La noche avanzó mientras Maya seguía trabajando en el ordenador, revisando el contenido del USB, sintiendo el peso de cada nuevo descubrimiento. Viktor se mantenía cerca, en silencio, desplazándose por la estancia con ese andar felino suyo, apenas dejando huella. De vez en cuando, le pasaba la mano por la espalda o se detenía a observar la pantalla por encima de su hombro, como si quisiera memorizar cada detalle. El calor de su proximidad era una tentación constante.
A ratos, los dos sentían la urgencia, la tensión que se acumulaba tras el peligro, la sangre, la huida. Pero también el agotamiento, la sensación de que lo que compartían estaba por encima de los impulsos momentáneos. Habían pasado juntos por la violencia y el vértigo, y ahora quedaba un espacio de calma extraña, como si estuvieran a la espera de algo más grande que aún no comprendían.

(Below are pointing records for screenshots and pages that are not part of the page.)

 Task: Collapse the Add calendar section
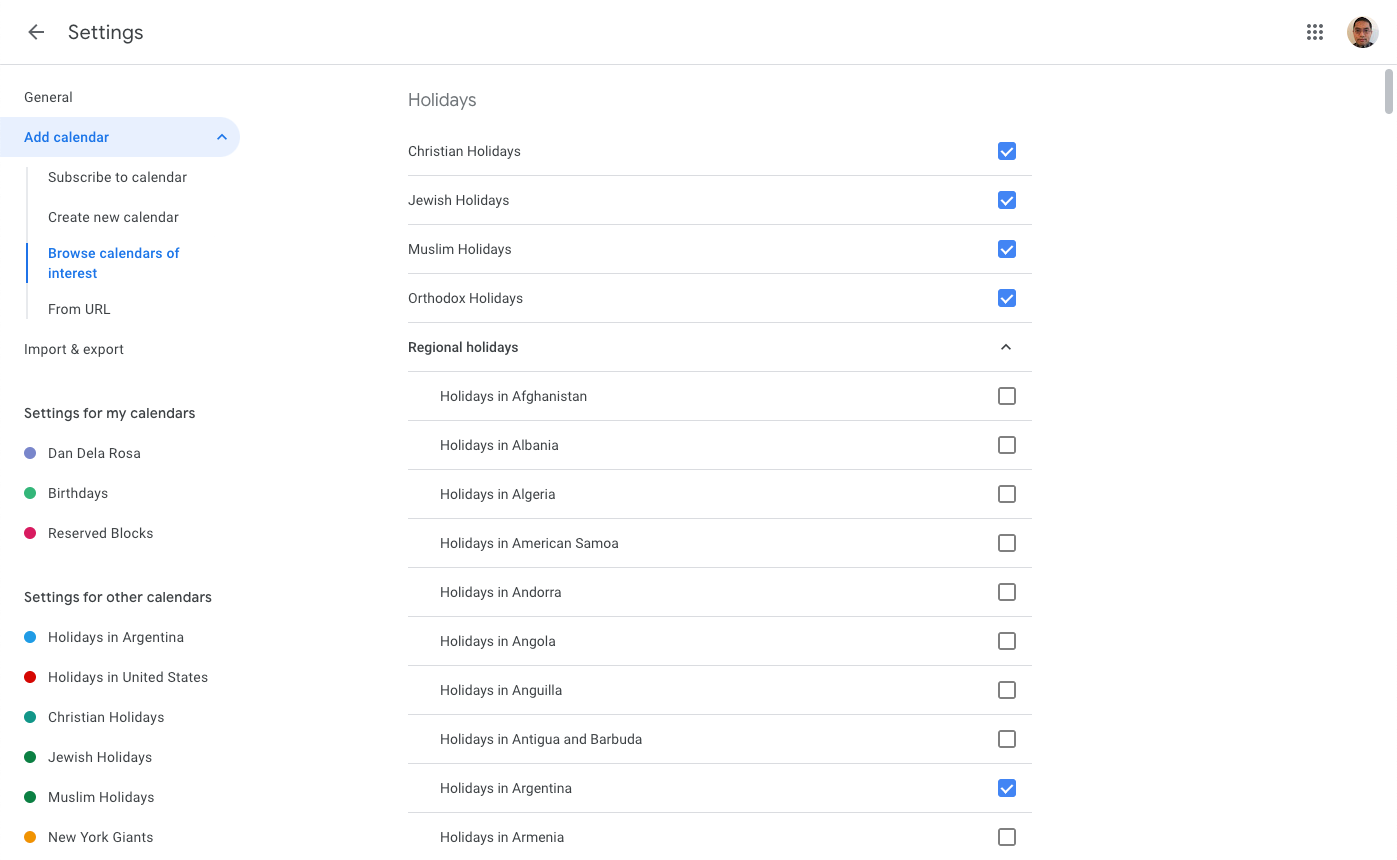[x=221, y=136]
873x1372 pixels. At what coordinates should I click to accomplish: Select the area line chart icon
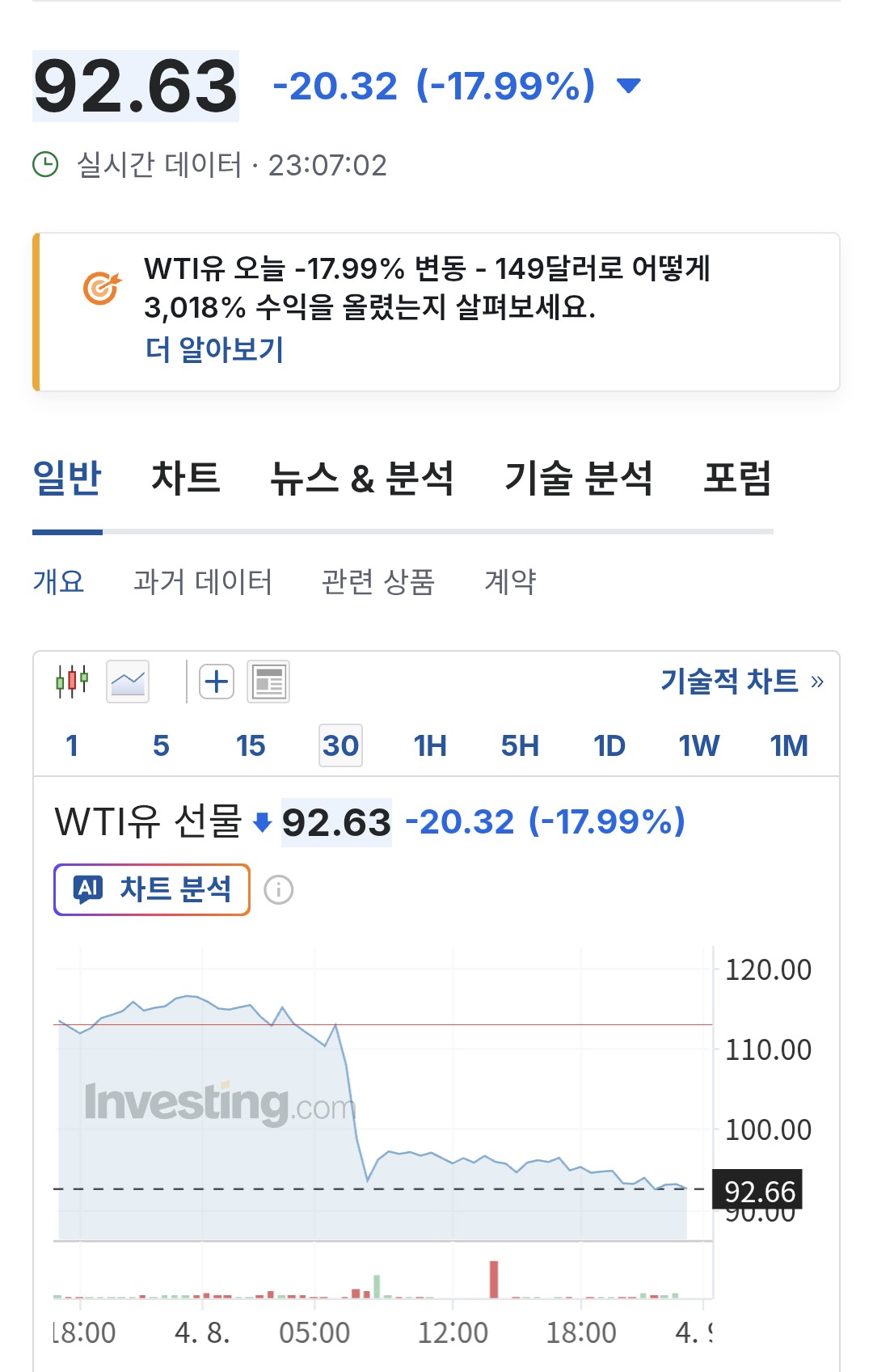pyautogui.click(x=128, y=682)
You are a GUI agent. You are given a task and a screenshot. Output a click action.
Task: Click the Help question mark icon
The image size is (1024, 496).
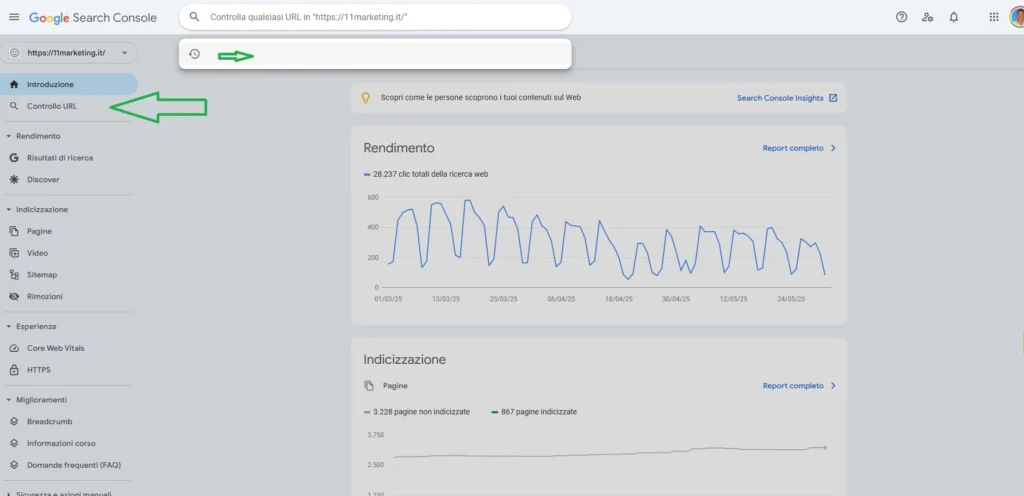click(901, 17)
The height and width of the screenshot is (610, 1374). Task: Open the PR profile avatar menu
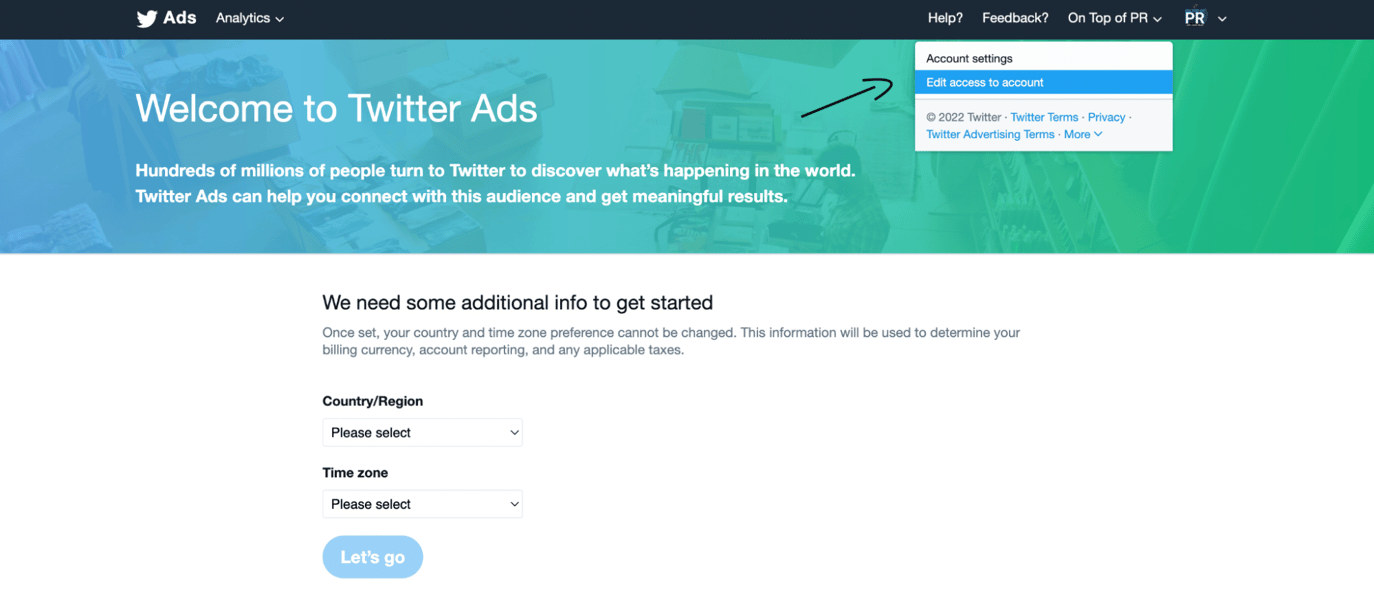pyautogui.click(x=1204, y=17)
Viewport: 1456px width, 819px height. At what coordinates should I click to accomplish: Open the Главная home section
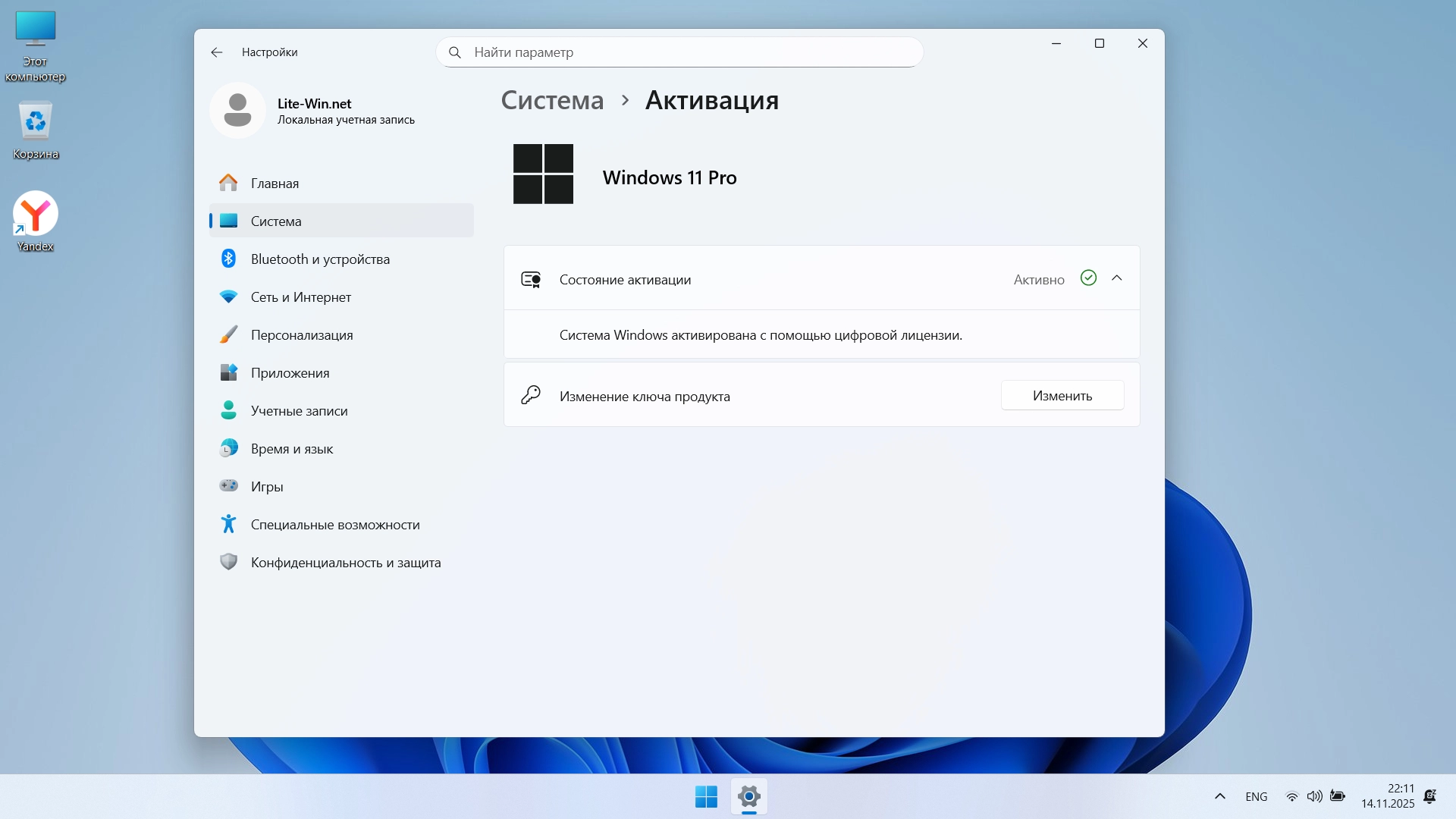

Pasadas unas horas, el móvil de Viktor vibró suavemente sobre la mesa. Él lo cogió, revisó el mensaje con el ceño fruncido y luego le hizo una señal a Maya.
—El virrey ya ha recibido el informe preliminar. Nos recomienda permanecer aquí hasta recibir nuevas órdenes. —Guardó el móvil, girándose hacia ella—. Está agradecido por tu trabajo, pero quiere que nadie salga de este piso. Hay movimientos en la ciudad, gente de la célula que atacamos y otros nombres que has encontrado en el USB. Saben que tenemos información.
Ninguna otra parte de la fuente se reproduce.